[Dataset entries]
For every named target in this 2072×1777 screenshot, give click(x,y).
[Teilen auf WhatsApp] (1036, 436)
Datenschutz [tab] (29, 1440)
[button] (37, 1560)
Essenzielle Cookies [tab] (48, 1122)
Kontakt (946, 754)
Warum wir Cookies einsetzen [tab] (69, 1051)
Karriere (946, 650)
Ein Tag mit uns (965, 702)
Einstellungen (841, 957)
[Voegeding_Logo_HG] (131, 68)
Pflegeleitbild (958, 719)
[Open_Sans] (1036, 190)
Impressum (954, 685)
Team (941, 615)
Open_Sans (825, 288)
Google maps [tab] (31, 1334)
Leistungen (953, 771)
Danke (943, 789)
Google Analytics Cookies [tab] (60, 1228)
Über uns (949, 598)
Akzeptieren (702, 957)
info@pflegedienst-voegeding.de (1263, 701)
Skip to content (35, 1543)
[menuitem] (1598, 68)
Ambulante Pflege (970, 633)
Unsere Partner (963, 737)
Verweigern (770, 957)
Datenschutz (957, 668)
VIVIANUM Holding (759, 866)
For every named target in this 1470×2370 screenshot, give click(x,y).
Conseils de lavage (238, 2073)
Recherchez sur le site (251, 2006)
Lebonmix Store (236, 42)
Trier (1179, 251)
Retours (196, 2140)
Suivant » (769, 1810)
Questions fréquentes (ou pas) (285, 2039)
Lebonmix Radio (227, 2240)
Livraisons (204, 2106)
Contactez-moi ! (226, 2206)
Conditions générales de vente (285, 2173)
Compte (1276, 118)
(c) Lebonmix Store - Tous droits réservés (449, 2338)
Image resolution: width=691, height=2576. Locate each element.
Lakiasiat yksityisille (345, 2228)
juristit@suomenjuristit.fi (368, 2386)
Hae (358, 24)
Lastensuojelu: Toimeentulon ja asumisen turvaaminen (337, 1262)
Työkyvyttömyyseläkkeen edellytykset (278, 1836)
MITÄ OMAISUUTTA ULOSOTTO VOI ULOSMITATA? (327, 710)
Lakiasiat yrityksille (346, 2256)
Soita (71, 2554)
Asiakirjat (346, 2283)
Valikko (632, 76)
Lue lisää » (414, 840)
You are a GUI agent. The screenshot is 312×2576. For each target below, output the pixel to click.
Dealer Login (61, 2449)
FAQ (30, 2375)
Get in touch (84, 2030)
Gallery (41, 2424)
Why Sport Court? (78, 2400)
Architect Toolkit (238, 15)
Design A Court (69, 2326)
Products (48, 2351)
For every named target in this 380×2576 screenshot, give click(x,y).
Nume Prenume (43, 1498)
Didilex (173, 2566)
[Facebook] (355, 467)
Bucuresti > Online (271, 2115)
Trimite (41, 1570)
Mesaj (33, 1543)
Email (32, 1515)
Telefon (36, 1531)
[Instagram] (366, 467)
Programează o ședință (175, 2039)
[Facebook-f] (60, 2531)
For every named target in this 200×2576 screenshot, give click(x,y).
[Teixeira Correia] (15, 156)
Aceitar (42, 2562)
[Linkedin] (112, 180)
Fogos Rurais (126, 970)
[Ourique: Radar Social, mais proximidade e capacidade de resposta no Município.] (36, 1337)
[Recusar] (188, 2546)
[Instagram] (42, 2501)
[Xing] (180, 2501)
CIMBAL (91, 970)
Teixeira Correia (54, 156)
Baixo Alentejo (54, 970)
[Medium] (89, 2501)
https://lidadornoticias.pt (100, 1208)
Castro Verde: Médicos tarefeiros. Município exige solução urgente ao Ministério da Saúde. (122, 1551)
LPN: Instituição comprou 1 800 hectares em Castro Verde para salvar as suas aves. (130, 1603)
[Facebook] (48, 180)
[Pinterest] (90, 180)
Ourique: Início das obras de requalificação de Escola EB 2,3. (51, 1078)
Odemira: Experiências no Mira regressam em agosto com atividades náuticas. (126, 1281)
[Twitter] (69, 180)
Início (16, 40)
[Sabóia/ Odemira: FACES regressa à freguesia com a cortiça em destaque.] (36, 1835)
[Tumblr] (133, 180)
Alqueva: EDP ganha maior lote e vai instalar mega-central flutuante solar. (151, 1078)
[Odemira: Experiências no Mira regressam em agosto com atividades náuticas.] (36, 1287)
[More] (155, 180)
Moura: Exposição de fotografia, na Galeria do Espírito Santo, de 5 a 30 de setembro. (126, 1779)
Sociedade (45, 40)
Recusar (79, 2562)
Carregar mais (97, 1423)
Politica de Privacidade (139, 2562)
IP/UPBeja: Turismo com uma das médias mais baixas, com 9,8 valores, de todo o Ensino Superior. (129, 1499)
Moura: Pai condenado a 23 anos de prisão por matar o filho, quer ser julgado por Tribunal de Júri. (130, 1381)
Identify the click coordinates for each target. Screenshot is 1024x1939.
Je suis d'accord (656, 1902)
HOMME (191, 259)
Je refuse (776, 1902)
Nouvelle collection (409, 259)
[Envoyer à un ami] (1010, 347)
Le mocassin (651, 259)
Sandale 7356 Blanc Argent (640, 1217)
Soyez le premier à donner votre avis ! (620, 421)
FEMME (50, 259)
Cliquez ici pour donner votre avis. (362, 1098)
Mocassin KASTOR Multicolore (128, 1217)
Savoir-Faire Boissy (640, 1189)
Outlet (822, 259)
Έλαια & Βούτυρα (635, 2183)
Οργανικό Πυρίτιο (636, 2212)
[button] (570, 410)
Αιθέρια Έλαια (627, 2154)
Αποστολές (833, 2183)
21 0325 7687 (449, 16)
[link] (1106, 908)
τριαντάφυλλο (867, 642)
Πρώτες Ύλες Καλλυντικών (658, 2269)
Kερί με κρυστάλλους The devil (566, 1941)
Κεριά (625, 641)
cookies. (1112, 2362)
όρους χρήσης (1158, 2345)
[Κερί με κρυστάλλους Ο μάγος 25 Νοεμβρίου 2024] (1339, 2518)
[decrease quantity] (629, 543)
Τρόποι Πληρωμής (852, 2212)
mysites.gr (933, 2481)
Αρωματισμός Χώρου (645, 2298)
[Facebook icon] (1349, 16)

**EXERCISE PROMPT**. Output all of the entries, exactly as they are written.

**REPLY TO THE EXERCISE**.
For every named target in this 2072×1777 screenshot, give click(x,y).
[Teilen auf WhatsApp] (1036, 436)
Datenschutz [tab] (29, 1440)
[button] (37, 1560)
Essenzielle Cookies [tab] (48, 1122)
Kontakt (946, 754)
Warum wir Cookies einsetzen [tab] (69, 1051)
Karriere (946, 650)
Ein Tag mit uns (965, 702)
Einstellungen (841, 957)
[Voegeding_Logo_HG] (131, 68)
Pflegeleitbild (958, 719)
[Open_Sans] (1036, 190)
Impressum (954, 685)
Team (941, 615)
Open_Sans (825, 288)
Google maps [tab] (31, 1334)
Leistungen (953, 771)
Danke (943, 789)
Google Analytics Cookies [tab] (60, 1228)
Über uns (949, 598)
Akzeptieren (702, 957)
info@pflegedienst-voegeding.de (1263, 701)
Skip to content (35, 1543)
[menuitem] (1598, 68)
Ambulante Pflege (970, 633)
Unsere Partner (963, 737)
Verweigern (770, 957)
Datenschutz (957, 668)
VIVIANUM Holding (759, 866)
For every named target in this 1470×2370 screenshot, give click(x,y).
Conseils de lavage (238, 2073)
Recherchez sur le site (251, 2006)
Lebonmix Store (236, 42)
Trier (1179, 251)
Retours (196, 2140)
Suivant » (769, 1810)
Questions fréquentes (ou pas) (285, 2039)
Lebonmix Radio (227, 2240)
Livraisons (204, 2106)
Contactez-moi ! (226, 2206)
Conditions générales de vente (285, 2173)
Compte (1276, 118)
(c) Lebonmix Store - Tous droits réservés (449, 2338)
Image resolution: width=691, height=2576. Locate each element.
Lakiasiat yksityisille (345, 2228)
juristit@suomenjuristit.fi (368, 2386)
Hae (358, 24)
Lastensuojelu: Toimeentulon ja asumisen turvaaminen (337, 1262)
Työkyvyttömyyseläkkeen edellytykset (278, 1836)
MITÄ OMAISUUTTA ULOSOTTO VOI ULOSMITATA? (327, 710)
Lakiasiat yrityksille (346, 2256)
Soita (71, 2554)
Asiakirjat (346, 2283)
Valikko (632, 76)
Lue lisää » (414, 840)
You are a GUI agent. The screenshot is 312×2576. For each target below, output the pixel to click.
Dealer Login (61, 2449)
FAQ (30, 2375)
Get in touch (84, 2030)
Gallery (41, 2424)
Why Sport Court? (78, 2400)
Architect Toolkit (238, 15)
Design A Court (69, 2326)
Products (48, 2351)
For every named target in this 380×2576 screenshot, give click(x,y).
Nume Prenume (43, 1498)
Didilex (173, 2566)
[Facebook] (355, 467)
Bucuresti > Online (271, 2115)
Trimite (41, 1570)
Mesaj (33, 1543)
Email (32, 1515)
Telefon (36, 1531)
[Instagram] (366, 467)
Programează o ședință (175, 2039)
[Facebook-f] (60, 2531)
For every named target in this 200×2576 screenshot, give click(x,y).
[Teixeira Correia] (15, 156)
Aceitar (42, 2562)
[Linkedin] (112, 180)
Fogos Rurais (126, 970)
[Ourique: Radar Social, mais proximidade e capacidade de resposta no Município.] (36, 1337)
[Recusar] (188, 2546)
[Instagram] (42, 2501)
[Xing] (180, 2501)
CIMBAL (91, 970)
Teixeira Correia (54, 156)
Baixo Alentejo (54, 970)
[Medium] (89, 2501)
https://lidadornoticias.pt (100, 1208)
Castro Verde: Médicos tarefeiros. Município exige solução urgente ao Ministério da Saúde. (122, 1551)
LPN: Instituição comprou 1 800 hectares em Castro Verde para salvar as suas aves. (130, 1603)
[Facebook] (48, 180)
[Pinterest] (90, 180)
Ourique: Início das obras de requalificação de Escola EB 2,3. (51, 1078)
Odemira: Experiências no Mira regressam em agosto com atividades náuticas. (126, 1281)
[Twitter] (69, 180)
Início (16, 40)
[Sabóia/ Odemira: FACES regressa à freguesia com a cortiça em destaque.] (36, 1835)
[Tumblr] (133, 180)
Alqueva: EDP ganha maior lote e vai instalar mega-central flutuante solar. (151, 1078)
[Odemira: Experiências no Mira regressam em agosto com atividades náuticas.] (36, 1287)
[More] (155, 180)
Moura: Exposição de fotografia, na Galeria do Espírito Santo, de 5 a 30 de setembro. (126, 1779)
Sociedade (45, 40)
Recusar (79, 2562)
Carregar mais (97, 1423)
Politica de Privacidade (139, 2562)
IP/UPBeja: Turismo com uma das médias mais baixas, com 9,8 valores, de todo o Ensino Superior. (129, 1499)
Moura: Pai condenado a 23 anos de prisão por matar o filho, quer ser julgado por Tribunal de Júri. (130, 1381)
Identify the click coordinates for each target. Screenshot is 1024x1939.
Je suis d'accord (656, 1902)
HOMME (191, 259)
Je refuse (776, 1902)
Nouvelle collection (409, 259)
[Envoyer à un ami] (1010, 347)
Le mocassin (651, 259)
Sandale 7356 Blanc Argent (640, 1217)
Soyez le premier à donner votre avis ! (620, 421)
FEMME (50, 259)
Cliquez ici pour donner votre avis. (362, 1098)
Mocassin KASTOR Multicolore (128, 1217)
Savoir-Faire Boissy (640, 1189)
Outlet (822, 259)
Έλαια & Βούτυρα (635, 2183)
Οργανικό Πυρίτιο (636, 2212)
[button] (570, 410)
Αιθέρια Έλαια (627, 2154)
Αποστολές (833, 2183)
21 0325 7687 (449, 16)
[link] (1106, 908)
τριαντάφυλλο (867, 642)
Πρώτες Ύλες Καλλυντικών (658, 2269)
Kερί με κρυστάλλους The devil (566, 1941)
Κεριά (625, 641)
cookies. (1112, 2362)
όρους χρήσης (1158, 2345)
[Κερί με κρυστάλλους Ο μάγος 25 Νοεμβρίου 2024] (1339, 2518)
[decrease quantity] (629, 543)
Τρόποι Πληρωμής (852, 2212)
mysites.gr (933, 2481)
Αρωματισμός Χώρου (645, 2298)
[Facebook icon] (1349, 16)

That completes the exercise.